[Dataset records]
_ _ _ _ _ _ _

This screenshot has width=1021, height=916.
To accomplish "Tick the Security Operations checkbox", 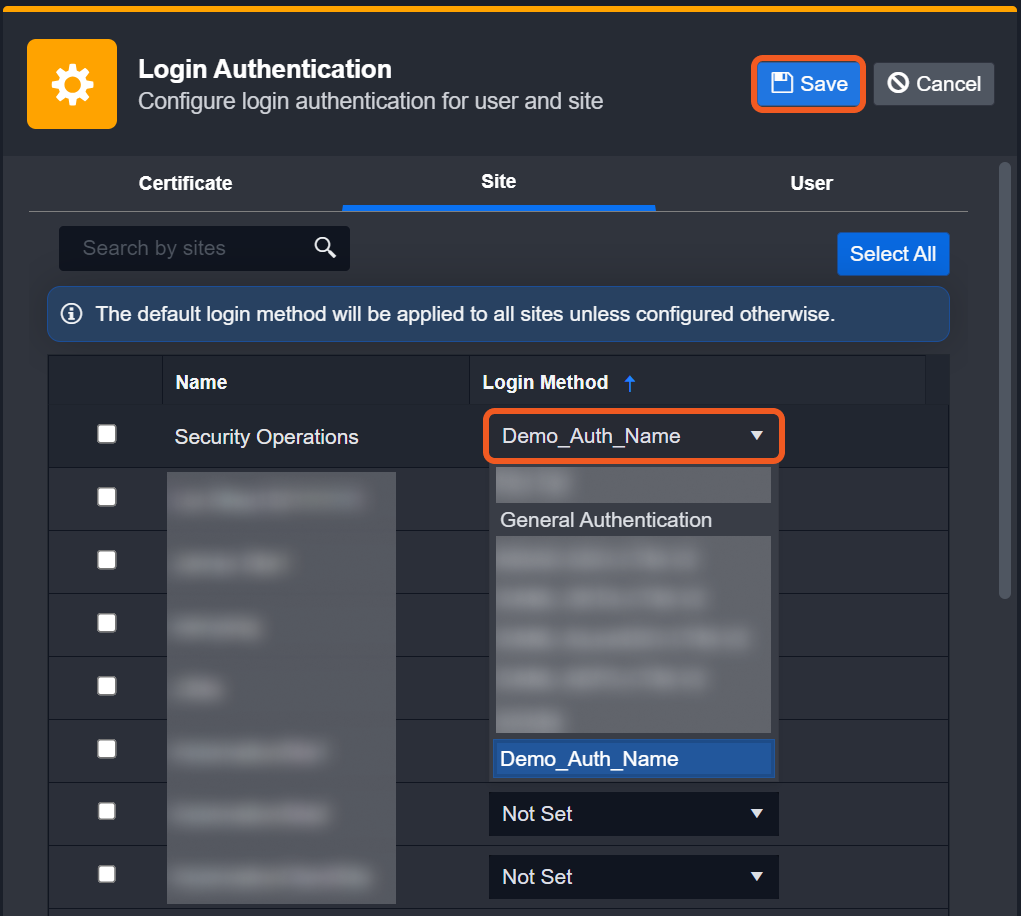I will [107, 434].
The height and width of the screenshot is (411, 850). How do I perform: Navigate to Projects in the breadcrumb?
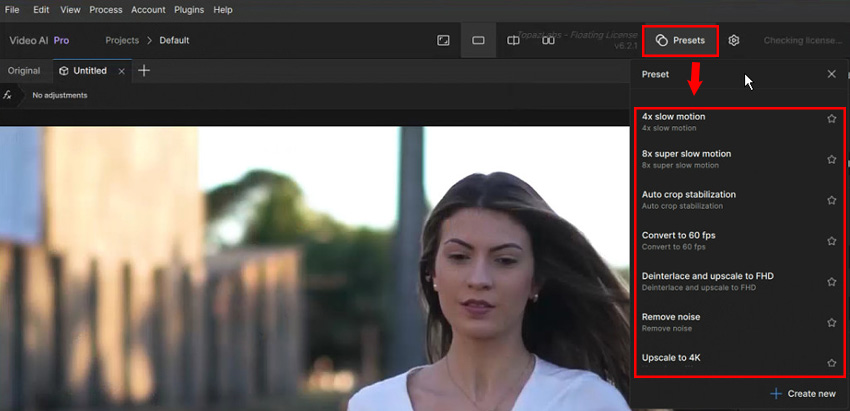(122, 41)
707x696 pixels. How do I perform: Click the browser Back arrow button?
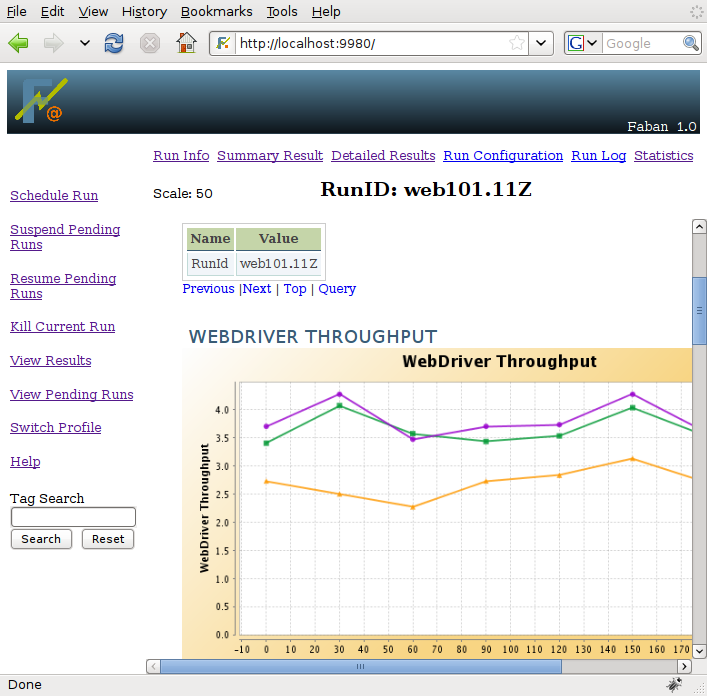pyautogui.click(x=19, y=43)
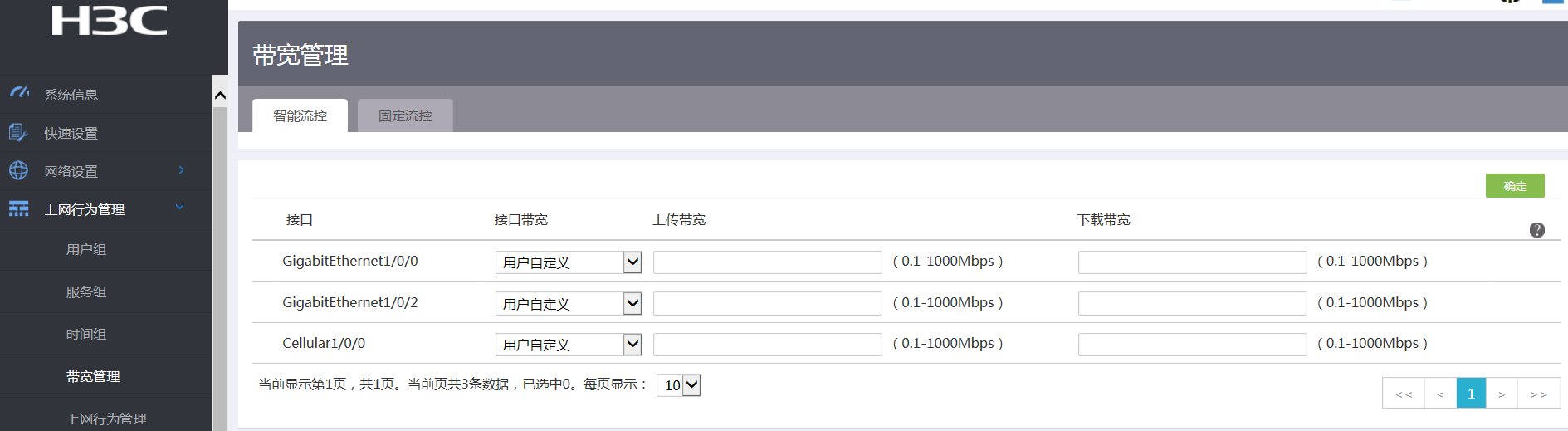
Task: Click the quick setup document icon
Action: (x=18, y=132)
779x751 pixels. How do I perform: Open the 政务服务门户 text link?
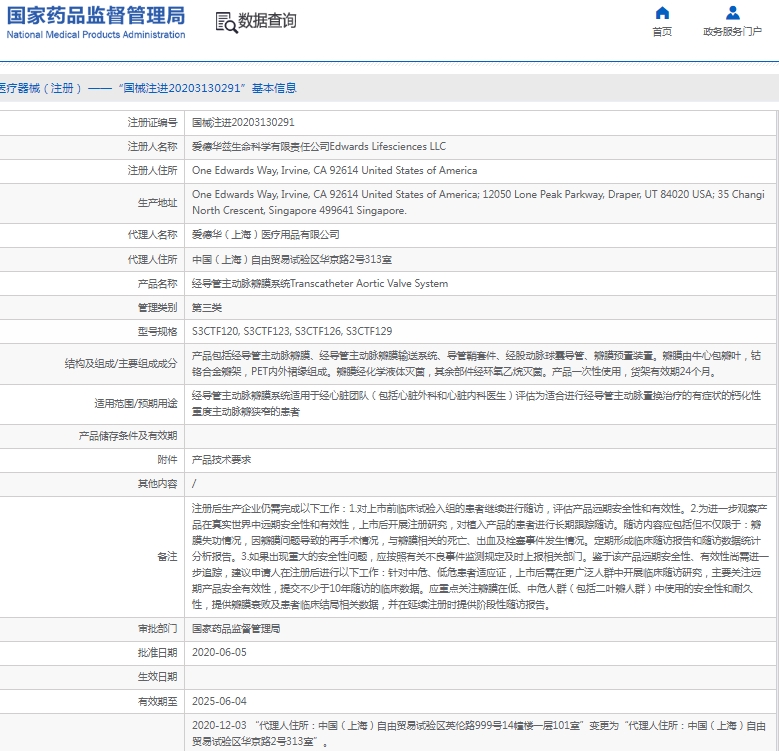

_ _ _ _ _ _ _

What this task involves - Starting at the line that contains "The height and", please write out every line to the end of the entries, inclusive, copied exactly and with pictures omitted.

Written solution -
The height and width of the screenshot is (411, 850). How do I perform: Navigate to Projects in the breadcrumb?
(122, 41)
707x696 pixels. How do I perform: Click the browser Back arrow button?
pyautogui.click(x=19, y=43)
Task: Click the quick setup document icon
Action: (x=18, y=132)
779x751 pixels. How do I perform: Open the 政务服务门户 text link?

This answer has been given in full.